Businesses that manufacture products need a way to transport those products in a way that meets delivery deadlines and at the same time ensures that the company stays within its operational budget. This task is vital to the profitability of a business, but transportation of goods is not always at the top of the priority list.
Managing the logistics of delivery can either be an in-house operation with a fleet of vehicles or outsourced to third parties, often called third party logistics suppliers abbreviated to ‘3PL’. How can you be sure that you’re partnering with the right one when so many providers offer the same services?
Your needs
Choosing the correct supplier isn’t just about the cost per mile. The relationship with the 3PL is important especially when there are delays in the supply chain and/or manufacturing process and you need to quickly adapt the logistics of delivery. What software they use and whether it allows you to view the GPS trail of a vehicle, and the record of delivery from handheld terminals is another factor. Another factor that may affect your choice is the environmental credentials of the 3PL, and the type of vehicles they use. Granted, these are basic points to consider but they will get you started in identifying your needs.

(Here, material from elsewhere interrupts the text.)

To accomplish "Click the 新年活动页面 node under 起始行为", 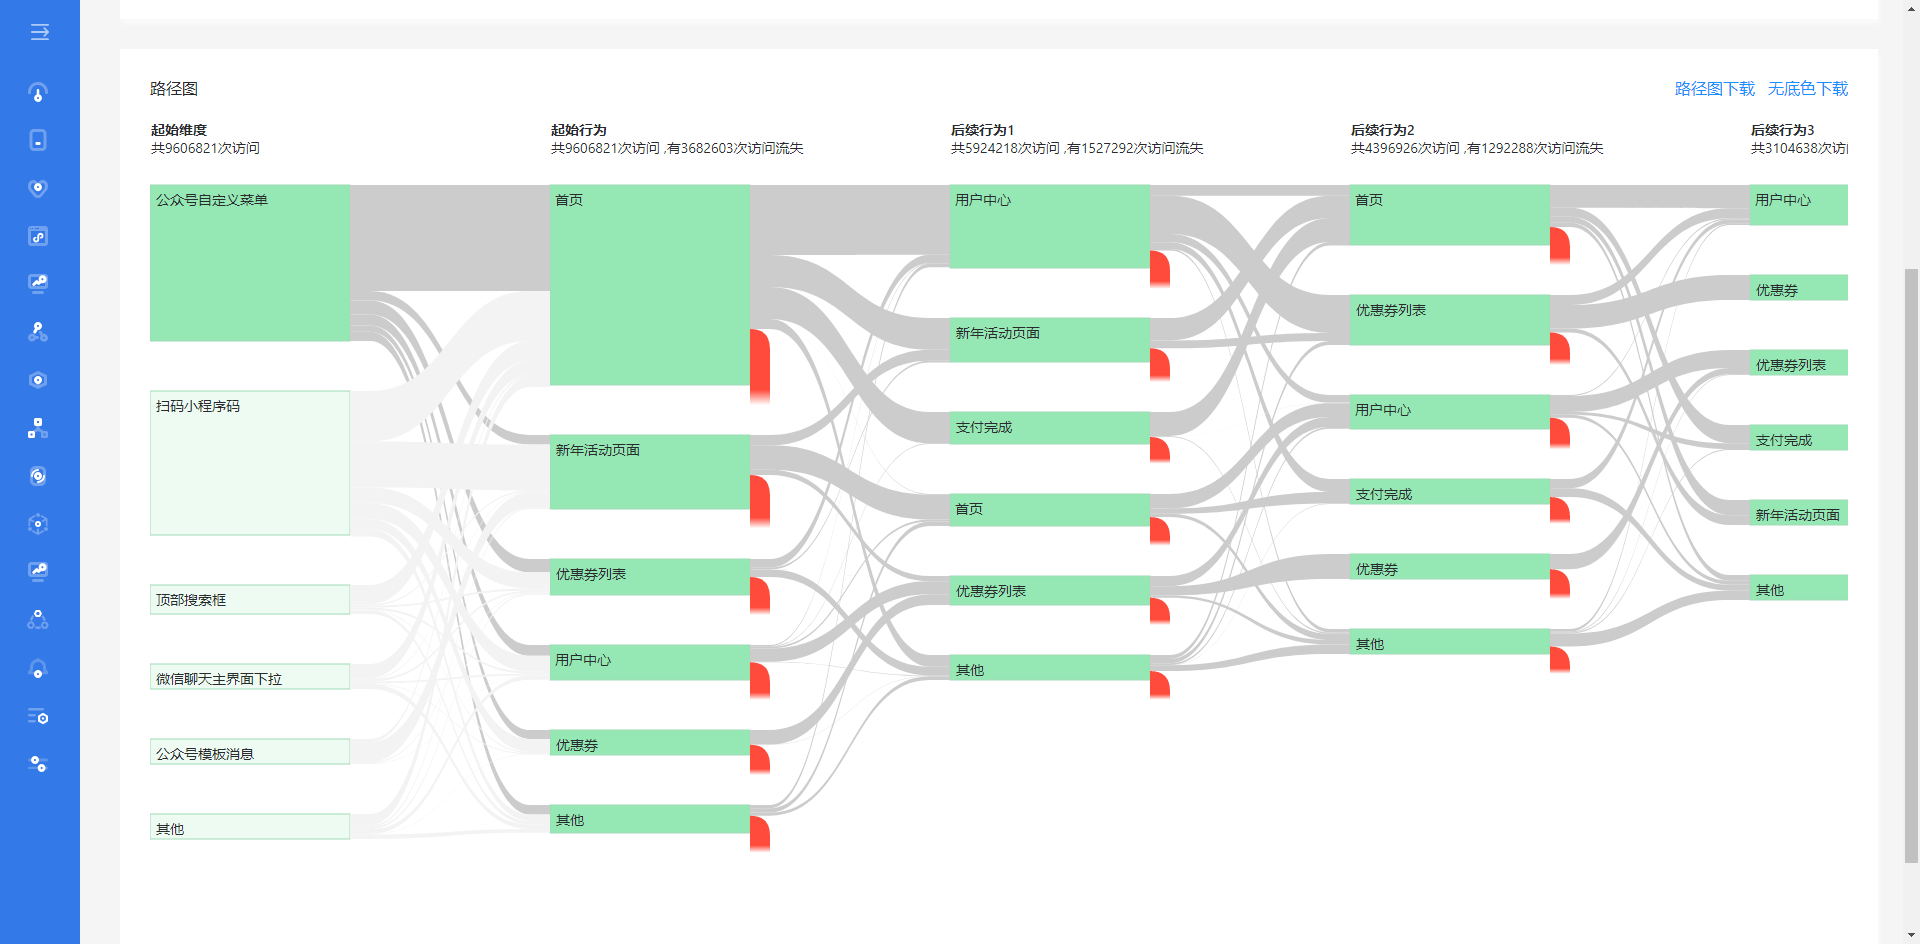I will click(x=649, y=471).

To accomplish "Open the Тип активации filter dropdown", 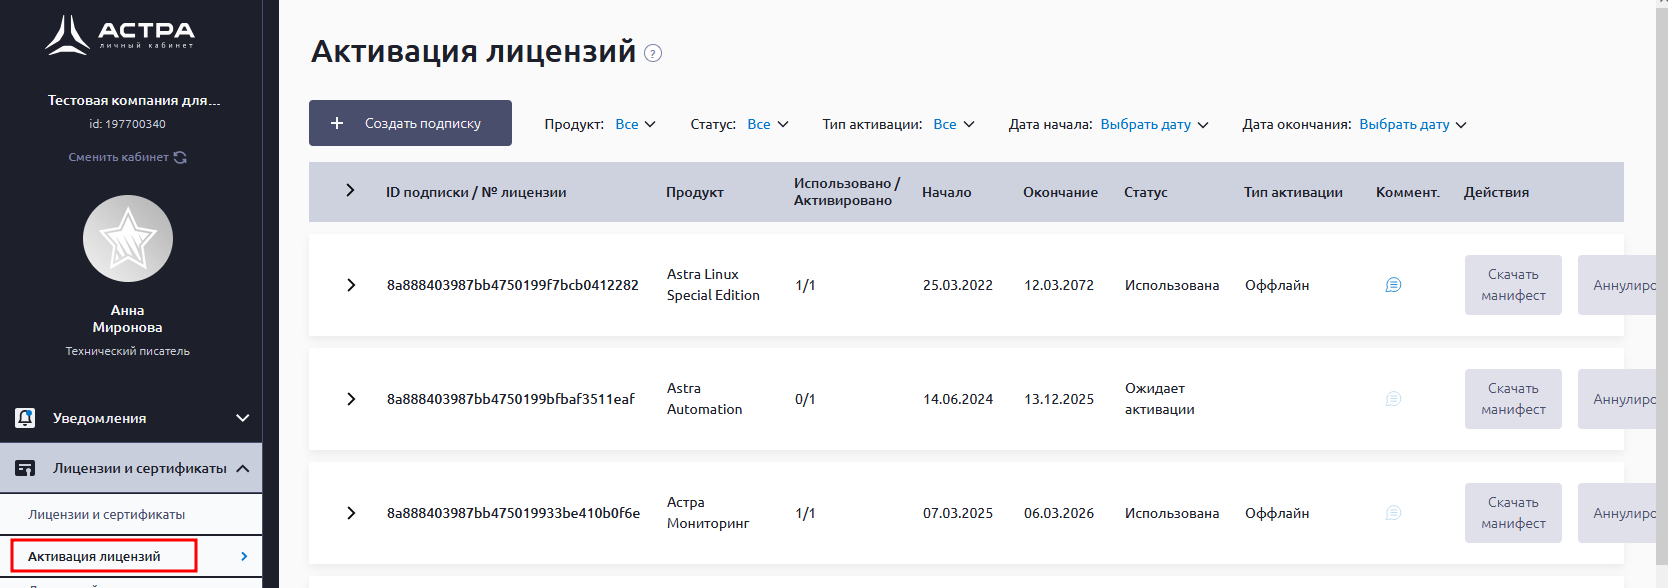I will 953,125.
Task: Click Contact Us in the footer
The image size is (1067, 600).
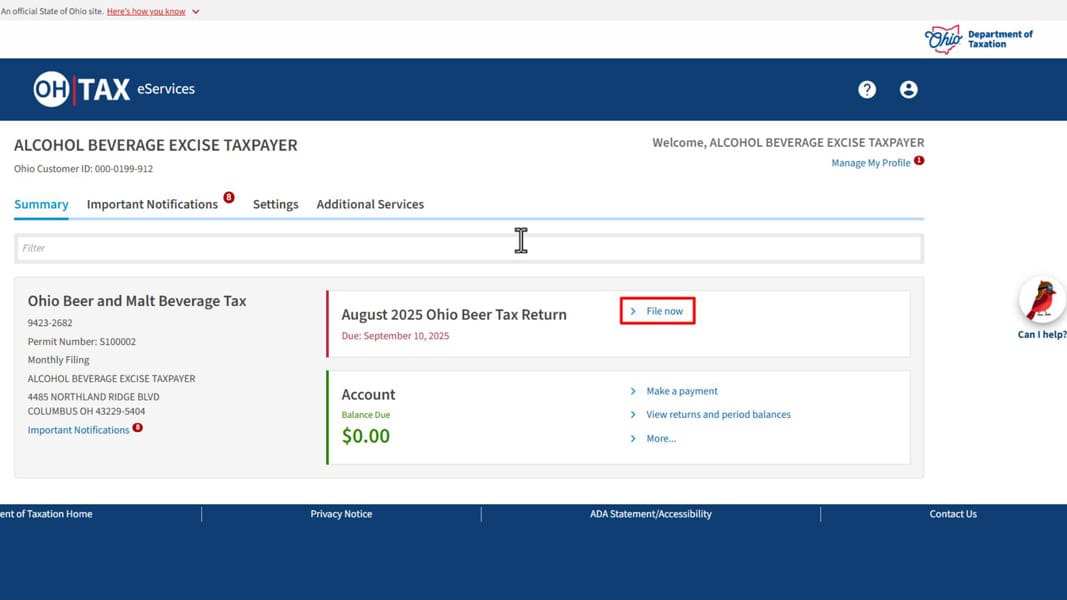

Understanding the supplier-business relationship
You know your company’s logistics inside and out. Understanding how your relationship with a supplier will benefit your business, however, is critical. It may be that you need the assistance of someone outside your organisation to help you understand these advantages. If choosing to go down this route, it will be important to choose someone with lots of logistics knowledge across a wide range of providers.
Non-Disclosure and fiscal stability
Once you’ve chosen your provider, it’s vital to have a non-disclosure agreement (NDA) in place. This agreement should be mutual and implemented before you develop your value proposition.
Following this, it’s imperative to ensure that the logistics provider you’ve chosen has proven their financial stability. Doing this will keep your business running as you and your customer expect. Stability also includes payment history, which can be confirmed by requesting their list of partners and contacting them.
Track record, references and sales impact
A list of reliable and long-term clients will reveal a provider’s continued reliability and efficiency, and the more of these they have, the better. A list of referees with nothing but good things to say is a good indicator of a provider that’s well-suited to you. Similarly, the provider you’re considering should also be able to show their impact on client sales.
Can they offer scalability?
The ability of the 3PL to offer scalability will have a direct impact on your supply chain’s efficiency. Their ability to quickly scale up or down when demand for your products increases or decreases will speak volumes about their scalability. The best provider for you will be one who has already experienced these business ups and downs with their other clients, and it is reflected in the payment terms and contract.
When all of the above points have been addressed and your new provider relationship begins to gather momentum, the most important thing will be to communicate frequently. Not doing so can breed doubt about the partnership, which can ultimately cause slow-downs in your supply chain and result in unhappy customers. Once everyone has settled in with the new partnership, your communications may not need to occur as frequently.